Gov. Bobby Jindal (R-LA) might well apply his vaunted cost-saving strategy to the rest of the country. In his rejoinder to Pres. Barack Obama's address to Congress earlier this year Jindal disdainfully suggested that "volcano monitoring" was a waste of the taxpayers' money.
This idea might have been rejected by the hundreds of people who were on their way to Anchorage and the thousands flying elsewhere over North America to other destinations at the time Mt. Redoubt erupted recently. Well before the eruption, flights were advised and diverted due to, well, volcano monitoring.
As at Mt. Rainier, Kilauea and numerous other sites around the country, government agencies monitor environmental hazards and attempt to provide warnings. This is rarely considered wasteful by those downslope or downstream.

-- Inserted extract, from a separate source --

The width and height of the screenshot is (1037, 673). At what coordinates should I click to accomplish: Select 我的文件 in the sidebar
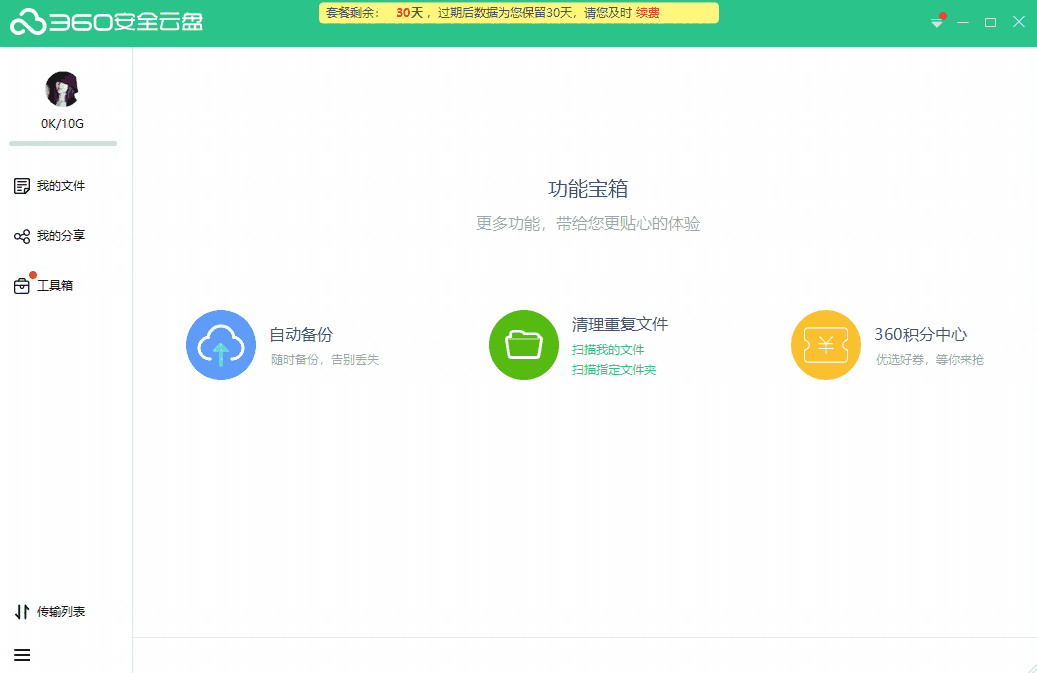61,186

As I write, flood waters in the Upper Mississippi Valley are being monitored as they are each spring, and continuous estimates of potential impact on the Lower Mississippi (as in Shreveport, Baton Rouge and New Orleans) are being sent ahead of the flood. The cost of this effort is many times the cost of volcano monitoring; we have many more rivers than we have volcanoes.
As one who has not seen the Mississippi from less than 30,000 feet in decades, I might question the wisdom of all that wasteful "river monitoring," but I don't. What affects my brothers and sisters in Louisiana affects me.
November 2012 is coming. I suggest we all commit a few bucks to "Jindal monitoring" no matter how inconsequential the rumblings might sound.